With particular reference to the enlarged partial view shown in FIG. 9, in unlatched configuration 98, latching surface 80 of lever 42 has moved down and out of position to allow mating surface 58 of catch 40 to move past it so as to release strike 24 (FIG. 8). However, when catch 40 rotates, a ledge 100 formed at second end 54 of catch 40 engages a corresponding surface 102 on pivot body 64 of lever 42. This engagement allows catch 40 and lever 42 to reset in the reverse order when container 26 (FIG. 1) is placed back into an upright position in order to prevent jamming and to be ready for the next cycle of moving to unlatched configuration 98. For example, when container 26 is returned to its upright position by the refuse truck, latch actuation ball 48 will return to the bottom of elongated passage 50 and strike 24 will hit catch 40 as lid 30 closes. Thus, catch 40 will pivot about pivot point 60 so that hook 56 engages with strike 24. Concurrently, lever 42 will pivot about pivot point 68 due to the engagement of ledge 100 formed at second end 54 of catch 40 with corresponding surface 102 on pivot body 64 of lever 42. When lever 42 pivots to its original position, disc member 44 will roll into engagement with notch 82 so that latch mechanism 20 is again placed in latched configuration 76 (FIG. 3).

FIG. 10 shows a perspective front view of gravity-actuated latch mechanism 20 in a manual release configuration 104. It is typically necessary for a user to have the ability to unlock latch mechanism 20 in order to place refuse into container 26 (FIG. 1). In order to open lid 30 (FIG. 1) manually, manual open actuator 46 is manipulated by the user. In an embodiment, the user could manually pull a knob (not shown) of manual open actuator 46 outwardly from an exterior of container 26 and then rotate manual open actuator 46 in a clockwise direction. The two action, pull and turn capability of manual open actuator 46 makes it difficult for a clever and persistent animal, such as a raccoon, to figure out how to manually unlock latch mechanism 20.

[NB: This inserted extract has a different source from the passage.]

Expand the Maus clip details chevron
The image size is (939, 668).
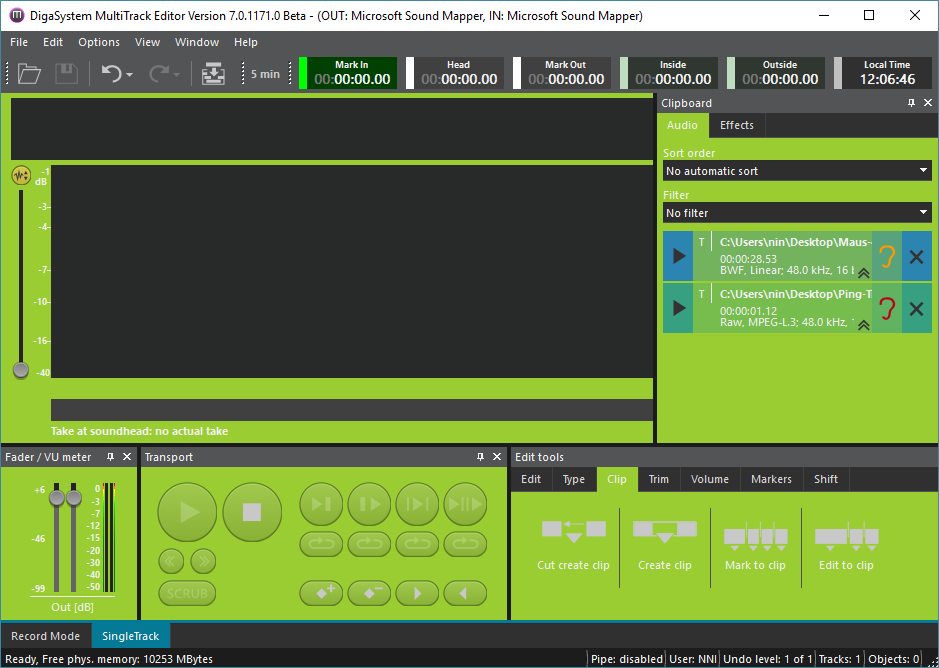click(x=863, y=272)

A spring element 106 of manual open actuator 46 has a spring end 108 in communication with disc member 44. When the knob of manual open actuator 46 is pulled outwardly, disc member 44 moves forward and out of engagement with notch 82 in pivot body 64 so that lever 42 can be rotated. Rotating manual open actuator 46 in a clockwise direction causes a wing feature 110 of actuator 46 to push upwardly on lever arm 66 causing lever 42 to pivot so that distal end 74 of lever arm 66 moves upwardly in elongated passage 50 to its stop position. With lever 42 moved to its stop position, catch 40 is now free to rotate so that hook 56 releases from strike 24, as discussed above. Accordingly, lid 30 (FIG. 1) which is secured to strike 24 can be opened by the user in order to place material inside of container 26. Closing lid 30 resets latch mechanism 20, as discussed in connection with FIG. 9.

FIG. 11 shows a back perspective view of a gravity-actuated latch mechanism 112 in accordance with an alternative embodiment. Gravity-actuated latch mechanism 20 of FIG. 1-10 has a flat bottom. Such a flat bottom may be required for use in containers that have an inwardly extending ledge formed to facilitate pickup by a refuse truck. In general, the flat bottom of latch mechanism 20 may reside in close proximity to the inwardly extending ledge. This internal ledge serves as a shed to deflect waste smoothly as container 26 is being dumped.

However, when such a ledge is not present, a housing 114 of latch mechanism 112 may be suitably shaped to have a shed 116, or sloped region, as part of housing 114 that serves to deflect waste smoothly as container 26 (FIG. 1) is being dumped. Additionally, or alternatively, latch mechanism 112 may include suitably formed rib structures 118 formed on housing 114. Rib structures 118 may be formed over and around outwardly projecting features of latch mechanism 112 to protect the features and to deflect waste as container 26 is being dumped.

Referring to FIGS. 12-14B, FIG. 12 shows a side view of a gravity-actuated latch mechanism 20 in accordance with an embodiment. FIG. 13 shows a top view of gravity-actuated latch mechanism 20. FIG. 14A shows a front view of gravity-actuated latch mechanism 20, and FIG. 14B shows a front perspective view of gravity-actuated latch mechanism 20. In FIGS. 14A and 14B, a rear housing of latch mechanism 20 has been removed to better visualize the internal components (discussed below) of latch mechanism 20.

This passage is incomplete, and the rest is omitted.